* **INSTRUCTIONS TO FOLLOW**
Return the data below exactly as given, except for the images.

* **GIVEN DATA**
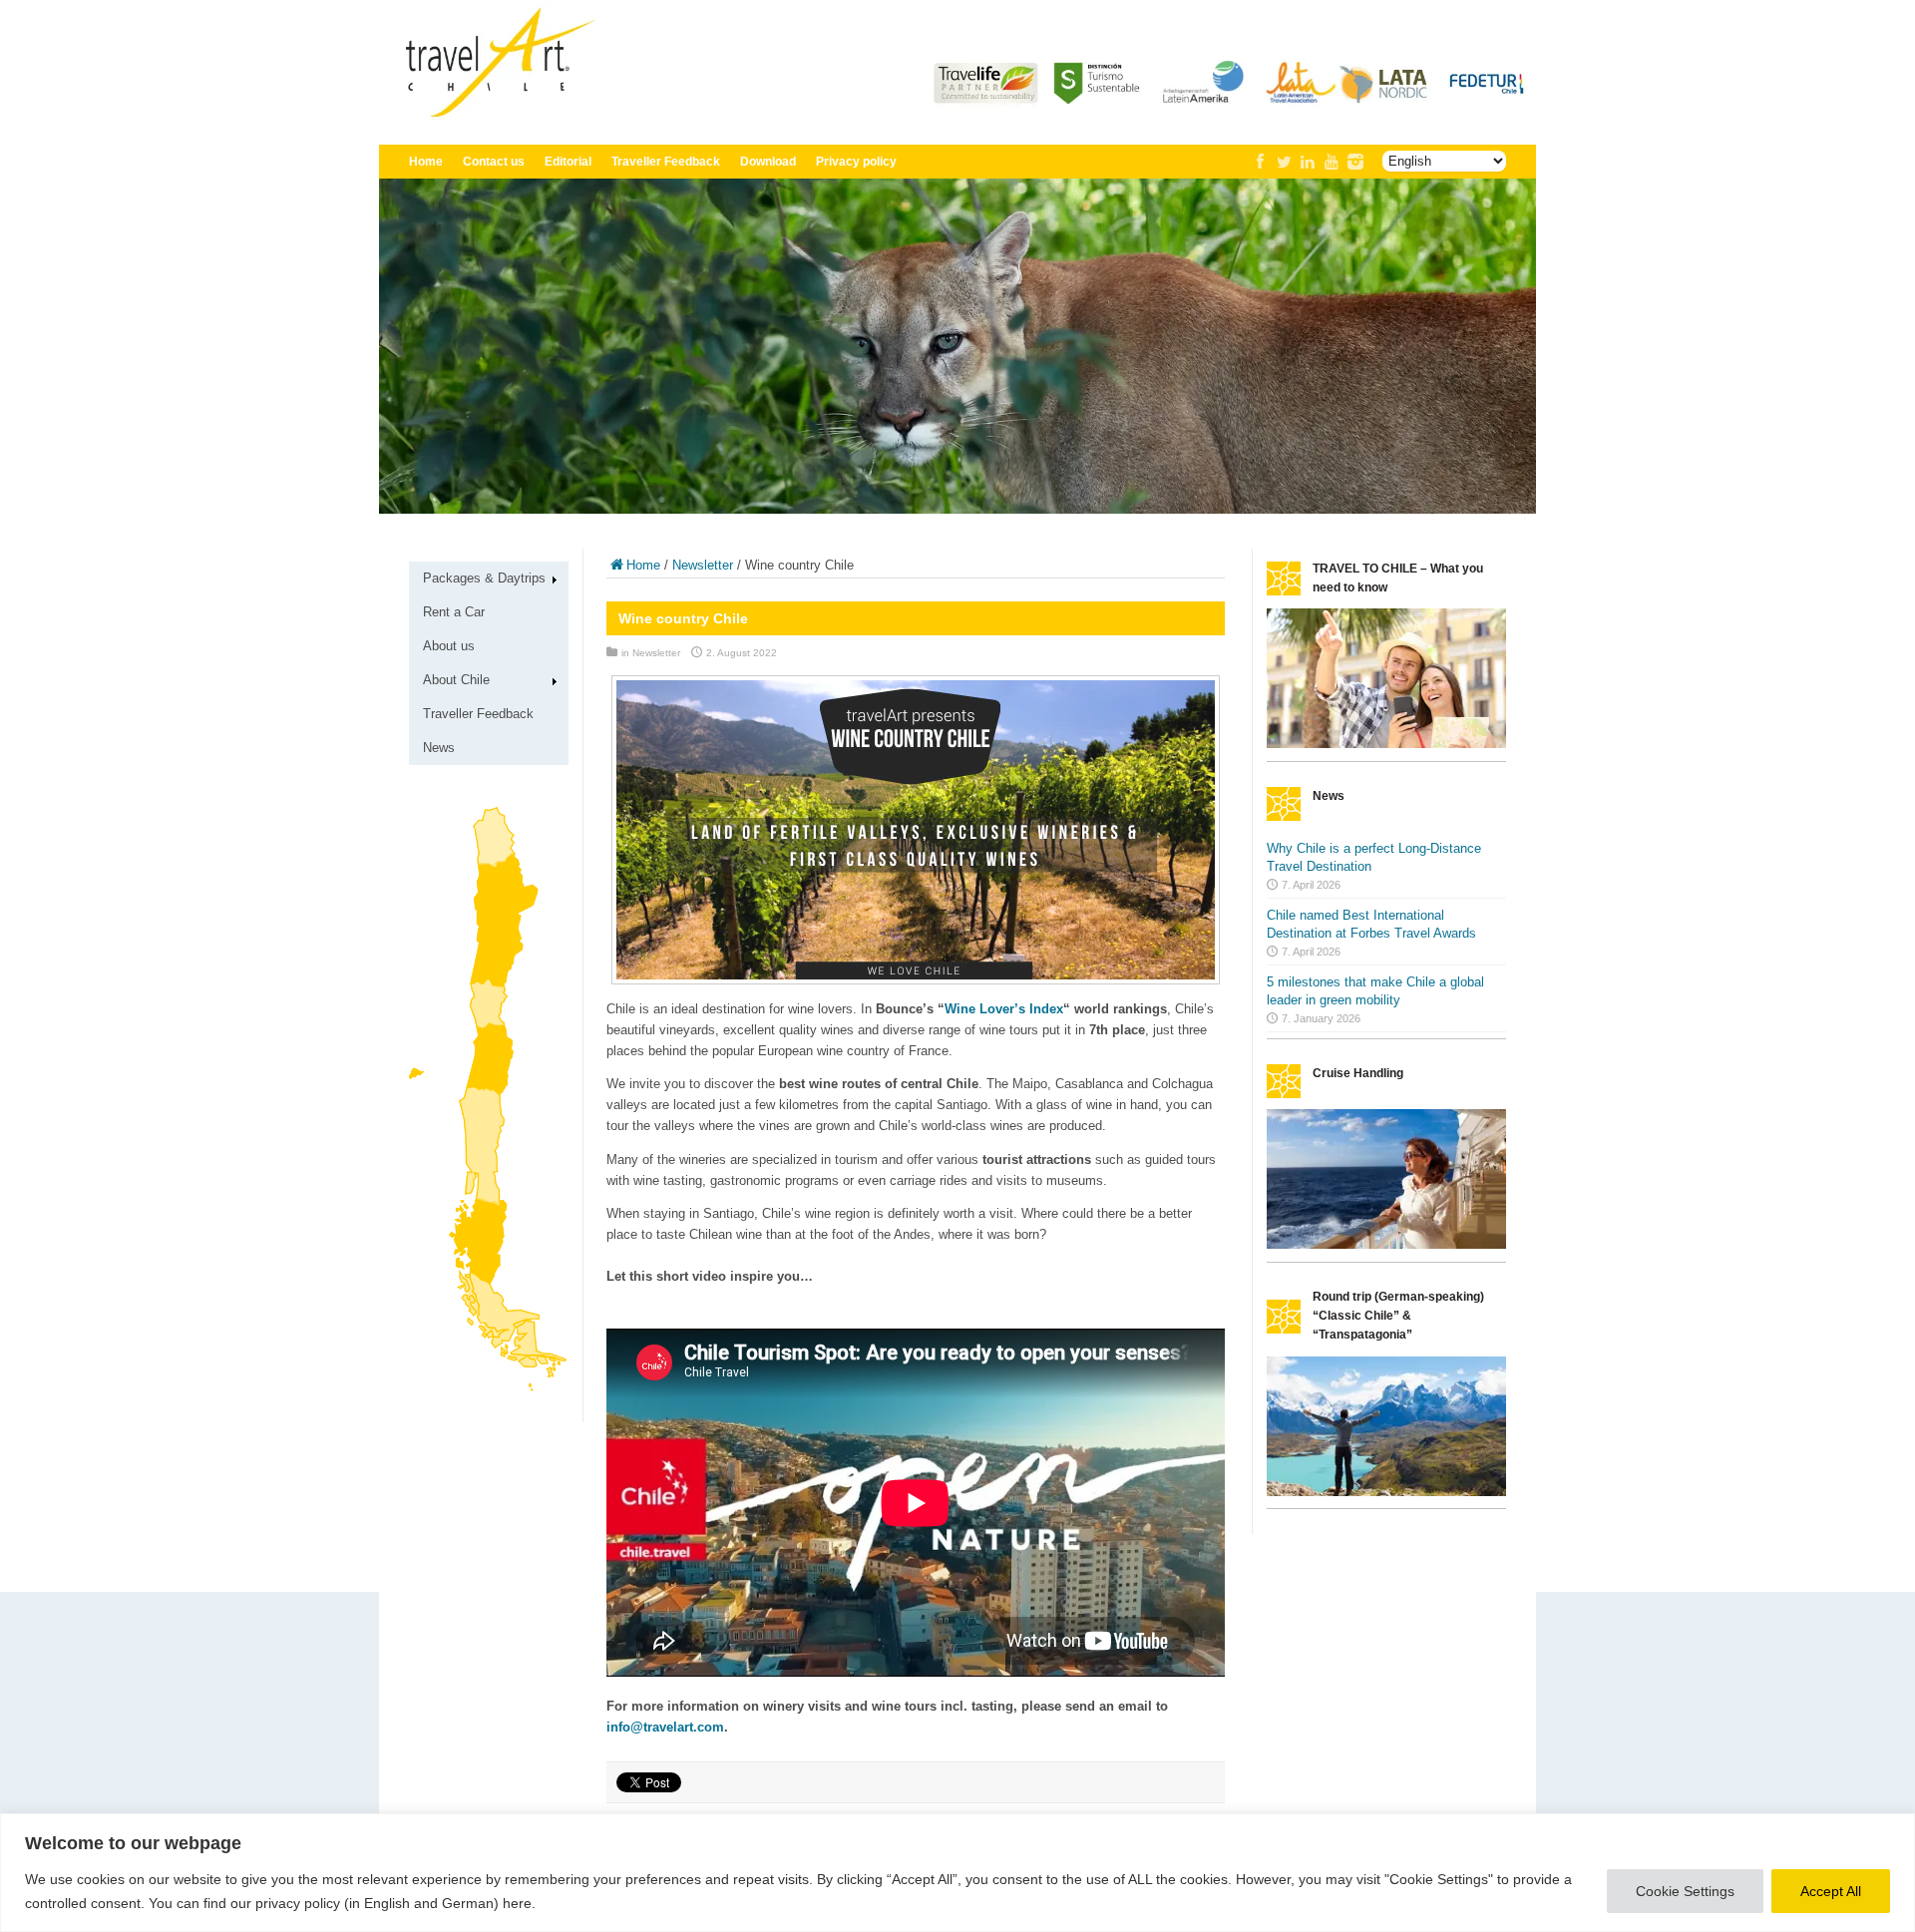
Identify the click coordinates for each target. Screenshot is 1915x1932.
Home (426, 162)
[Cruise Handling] (1386, 1244)
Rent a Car (454, 611)
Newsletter (702, 565)
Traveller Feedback (665, 162)
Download (768, 162)
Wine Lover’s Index (1004, 1008)
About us (449, 645)
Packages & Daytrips (484, 578)
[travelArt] (957, 116)
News (439, 747)
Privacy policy (856, 162)
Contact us (494, 162)
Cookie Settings (1685, 1891)
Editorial (568, 162)
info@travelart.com (665, 1727)
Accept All (1830, 1891)
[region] (957, 1872)
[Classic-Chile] (1386, 1491)
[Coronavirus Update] (1386, 743)
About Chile (456, 679)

* **RESPONSE TO THIS TASK**
Identify the click coordinates for each target. Screenshot is 1915x1932.
Home (426, 162)
[Cruise Handling] (1386, 1244)
Rent a Car (454, 611)
Newsletter (702, 565)
Traveller Feedback (665, 162)
Download (768, 162)
Wine Lover’s Index (1004, 1008)
About us (449, 645)
Packages & Daytrips (484, 578)
[travelArt] (957, 116)
News (439, 747)
Privacy policy (856, 162)
Contact us (494, 162)
Cookie Settings (1685, 1891)
Editorial (568, 162)
info@travelart.com (665, 1727)
Accept All (1830, 1891)
[region] (957, 1872)
[Classic-Chile] (1386, 1491)
[Coronavirus Update] (1386, 743)
About Chile (456, 679)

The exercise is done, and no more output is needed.